According to Wikipedia:
“A drink of laudanum was made of 10% opium and 90% alcohol, and flavoured with cinnamon or saffron. It was first used by the ancient Greeks, and in the 19th century mostly used as painkiller, sleeping pill, or tranquilizer. It was cheaper than poppy oil and could be drank like you’d drink scotch. It took a while for the Victorian to figure out the negative side effect, only in 1919 the production and export of opium was prohibited, and in 1928 a law was passed that prohibited use.
[Wikipedia’s list of laudanum-users is so incredibly long, it makes no sense to copy it. Here’s some notable users: Lord Byron, Kate Chopin, Samuel Taylor Coleridge, Percy Bysshe Shelley, John Keats, Lewis Carroll, Charles Dickens, Edgar Allan Poe.]
So, it was a pretty popular drug. In fact: innumerable Victorian women were prescribed the drug for relief of menstrual cramps and vague aches and used it to achieve the pallid complexion associated with tuberculosis (frailty and paleness were particularly prized in females at the time). Nurses also spoon-fed laudanum to infants.
My thinking is that David had a toothache, but I struggle with this theory, only because the newspaper stated that he locked himself in another room after taking the drug. I guess we’ll never know the real truth. Was he depressed? There are a few cases of mental illness in my family. David’s daughter Roxana married Ephraim Augustus (my 2nd g-grandparents) – who was declared insane in 1916 at the age of 62 – my grandfather Charles Hall had breakdown as a young man – was it from genetic causes on both sides of the family or only Ephraim or was it unrelated? One of David’s granddaughter’s (Clara Rebecca Pratt, daughter of Bessie) was also committed. In 1930 she was found as a patient at Brattleboro Retreat where she remained until her death in 1970. The Brattleboro Retreat provides specialized diagnosis and treatment services those suffering from a wide range of psychiatric and addiction challenges since 1834.

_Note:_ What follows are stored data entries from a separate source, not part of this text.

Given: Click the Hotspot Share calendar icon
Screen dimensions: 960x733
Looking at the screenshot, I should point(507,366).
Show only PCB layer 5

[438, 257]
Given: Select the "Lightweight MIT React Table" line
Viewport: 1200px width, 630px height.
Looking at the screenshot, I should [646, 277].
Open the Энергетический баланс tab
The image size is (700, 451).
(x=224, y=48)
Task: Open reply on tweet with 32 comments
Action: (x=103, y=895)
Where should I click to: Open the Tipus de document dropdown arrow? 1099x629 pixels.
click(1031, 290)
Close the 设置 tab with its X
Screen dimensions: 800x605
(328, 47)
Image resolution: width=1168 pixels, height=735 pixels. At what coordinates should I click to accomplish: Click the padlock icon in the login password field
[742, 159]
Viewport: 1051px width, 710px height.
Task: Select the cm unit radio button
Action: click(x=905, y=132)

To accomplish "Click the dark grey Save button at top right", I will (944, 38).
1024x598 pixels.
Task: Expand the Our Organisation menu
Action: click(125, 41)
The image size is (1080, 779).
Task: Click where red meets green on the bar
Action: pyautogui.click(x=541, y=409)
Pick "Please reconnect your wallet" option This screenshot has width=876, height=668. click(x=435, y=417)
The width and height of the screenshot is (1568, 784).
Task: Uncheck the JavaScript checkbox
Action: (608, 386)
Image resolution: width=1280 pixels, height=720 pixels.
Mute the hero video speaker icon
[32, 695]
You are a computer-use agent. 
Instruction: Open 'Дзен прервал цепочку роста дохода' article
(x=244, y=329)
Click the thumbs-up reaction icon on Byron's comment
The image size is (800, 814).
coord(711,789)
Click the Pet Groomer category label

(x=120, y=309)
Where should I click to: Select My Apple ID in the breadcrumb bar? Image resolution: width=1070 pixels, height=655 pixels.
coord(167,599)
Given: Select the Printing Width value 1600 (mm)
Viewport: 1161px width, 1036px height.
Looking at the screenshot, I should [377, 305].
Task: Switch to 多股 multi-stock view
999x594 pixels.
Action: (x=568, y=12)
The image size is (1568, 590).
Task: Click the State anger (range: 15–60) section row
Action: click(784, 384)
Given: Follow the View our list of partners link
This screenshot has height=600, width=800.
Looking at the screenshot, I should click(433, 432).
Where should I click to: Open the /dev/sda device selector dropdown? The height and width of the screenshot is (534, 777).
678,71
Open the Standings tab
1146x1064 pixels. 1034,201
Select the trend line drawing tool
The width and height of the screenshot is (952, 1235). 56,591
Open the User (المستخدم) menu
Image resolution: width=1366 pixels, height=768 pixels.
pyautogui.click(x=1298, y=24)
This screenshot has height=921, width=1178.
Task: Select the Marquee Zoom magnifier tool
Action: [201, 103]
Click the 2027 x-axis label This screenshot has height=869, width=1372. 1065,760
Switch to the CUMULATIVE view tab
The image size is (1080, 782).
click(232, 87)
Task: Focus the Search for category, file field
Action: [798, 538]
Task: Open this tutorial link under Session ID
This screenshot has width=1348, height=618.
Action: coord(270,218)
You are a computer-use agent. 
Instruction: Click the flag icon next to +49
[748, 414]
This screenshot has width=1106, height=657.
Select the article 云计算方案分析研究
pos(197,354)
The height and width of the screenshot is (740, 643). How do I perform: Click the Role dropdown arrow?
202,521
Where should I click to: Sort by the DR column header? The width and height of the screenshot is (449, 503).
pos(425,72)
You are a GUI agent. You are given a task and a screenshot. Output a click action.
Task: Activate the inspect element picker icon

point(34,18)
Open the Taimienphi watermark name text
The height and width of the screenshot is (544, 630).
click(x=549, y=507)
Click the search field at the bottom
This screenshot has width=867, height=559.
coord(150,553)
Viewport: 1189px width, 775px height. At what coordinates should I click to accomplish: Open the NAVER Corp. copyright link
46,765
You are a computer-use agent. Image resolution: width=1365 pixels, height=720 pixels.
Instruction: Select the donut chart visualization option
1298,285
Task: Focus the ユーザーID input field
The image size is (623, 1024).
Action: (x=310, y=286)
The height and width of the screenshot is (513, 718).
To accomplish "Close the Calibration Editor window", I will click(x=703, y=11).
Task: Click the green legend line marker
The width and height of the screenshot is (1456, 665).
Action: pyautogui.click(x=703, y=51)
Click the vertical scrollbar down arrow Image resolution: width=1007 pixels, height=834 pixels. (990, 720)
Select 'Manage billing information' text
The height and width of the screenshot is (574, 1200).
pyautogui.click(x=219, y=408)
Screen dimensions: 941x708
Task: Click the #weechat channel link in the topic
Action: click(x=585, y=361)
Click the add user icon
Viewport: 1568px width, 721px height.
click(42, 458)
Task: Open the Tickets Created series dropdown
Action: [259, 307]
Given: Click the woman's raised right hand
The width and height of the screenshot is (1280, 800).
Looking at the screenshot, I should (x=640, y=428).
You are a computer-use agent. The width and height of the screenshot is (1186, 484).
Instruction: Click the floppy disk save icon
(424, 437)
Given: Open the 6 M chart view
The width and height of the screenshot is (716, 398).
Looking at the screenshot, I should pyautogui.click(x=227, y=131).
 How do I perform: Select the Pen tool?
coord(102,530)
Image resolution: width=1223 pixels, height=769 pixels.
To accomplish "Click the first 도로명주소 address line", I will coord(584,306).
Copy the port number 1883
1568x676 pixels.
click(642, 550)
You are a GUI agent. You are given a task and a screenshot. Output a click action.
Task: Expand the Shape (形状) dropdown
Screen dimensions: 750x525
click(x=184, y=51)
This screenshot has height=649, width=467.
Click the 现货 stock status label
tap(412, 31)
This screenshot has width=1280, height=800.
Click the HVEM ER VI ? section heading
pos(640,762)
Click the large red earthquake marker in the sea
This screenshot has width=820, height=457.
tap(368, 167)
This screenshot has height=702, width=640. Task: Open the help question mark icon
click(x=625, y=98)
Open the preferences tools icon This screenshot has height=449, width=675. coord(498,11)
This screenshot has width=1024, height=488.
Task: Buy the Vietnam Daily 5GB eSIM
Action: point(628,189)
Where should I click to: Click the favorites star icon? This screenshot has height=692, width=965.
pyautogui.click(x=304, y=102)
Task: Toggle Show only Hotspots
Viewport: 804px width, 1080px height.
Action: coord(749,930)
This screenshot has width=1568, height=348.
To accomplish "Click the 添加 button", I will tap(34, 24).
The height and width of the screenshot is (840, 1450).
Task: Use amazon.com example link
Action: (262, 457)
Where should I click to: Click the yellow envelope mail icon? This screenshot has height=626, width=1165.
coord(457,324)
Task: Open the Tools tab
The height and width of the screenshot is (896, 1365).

Poor Elizabeth, in 1879 she loses her husband, the newspaper publicized his death as a suicide – true or not, publicly humiliating her family. Her young blind son, Charles, died suddenly, less than a year later, on 31 Mar 1880, with inflammation of the bowels. Six years later she buried her eldest sons James (d. 14 Sep 1886, consumption) and David (d. 20 Jun 1886, meningitis). Elizabeth herself passed on 25 Feb 1897. Anna and Ellen lived only until 1910 leaving poor Bessie as the only surviving child (she died in 1932).